Geoff Schumacher, author of “Sun, Sin and Suburbia: An Essential History of Modern Las Vegas,” said that in the early ’90s, resorts realized some visitors would bring children.

“So you saw MGM open their Grand Adventures theme park, and you saw the onset of video game arcades everywhere, and you saw baby-sitting centers everywhere,” he said, adding that, while it was never advertised, the idea got out that the city was family-friendly.

“But it didn’t take long for the casinos to recognize that this was a huge marketing mistake,” he said. “They wanted gamblers … and they knew that kids weren’t making them any money.”

When Steve Wynn opened the Bellagio in 1998, Schumacher said, baby strollers were banned. Wynn Las Vegas repeated the ban in 2005.

Although many family-focused attractions from M&M World to Adventuredome at Circus Circus have remained on the Strip, others have closed, moved or changed focus. At MGM Grand, the “Wizard of Oz” theme was swapped for a more grown-up focus on Hollywood glamour. Then the MGM theme park closed in 2002. The MGM Lion Habitat closed in 2012. And in 2015, after 20 years, the Rainforest Cafe moved to the corner of Harmon Avenue and Las Vegas Boulevard.

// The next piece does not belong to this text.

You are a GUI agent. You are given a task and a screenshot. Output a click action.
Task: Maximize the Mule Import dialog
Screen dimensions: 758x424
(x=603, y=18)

But even on the Strip, new family-friendly attractions are opening.

“We are certainly family-friendly, and we anticipate that the addition of Marvel’s Avengers S.T.A.T.I.O.N. this spring will appeal to visitors of all ages,” Michelle Knoll, senior vice president of communications at Treasure Island said by email.

Daniel Pearce, general manager of Victory Hill Exhibitions, the company behind the Avengers attraction, said he hopes the “edu-tainment component” of partnering with NASA’s Jet Propulsion Laboratory and Neuroverse will bring a mix of locals and tourists.

“We’ve experienced a wide demographic in other markets, with 70 percent of ticketed visitors being adults,” he said. “In order for Las Vegas to continue its upward tourism trend, it has to expand its offerings. We fit perfectly into this niche.”

The convention authority doesn’t track how many children visit Las Vegas or how much money they bring to the economy. The closest statistic it provides is the percentage of visitors traveling with someone younger than 21. In 2008, it was 6 percent; in 2009, it was 8 percent. The percentage climbed to 11 percent in 2012 and dipped to 10 percent in 2013-14.

The question lingers: With only a fraction of visitors traveling with minors, should appealing to children be a priority?

Denise Tanata Ashby, executive director of the Children’s Advocacy Alliance, said there’s more to Las Vegas than tourists.

“Our convention and visitors authority has done such a great job of branding the city of Las Vegas as the Strip, so that’s what people see,” she said. “We love the Strip and the casino industry, but it’s one of the only places in the world where you can go up to the mountains and go play in the snow and go down and play in the lake in one day. There’s a lot more to offer here than just what you see on the Strip.”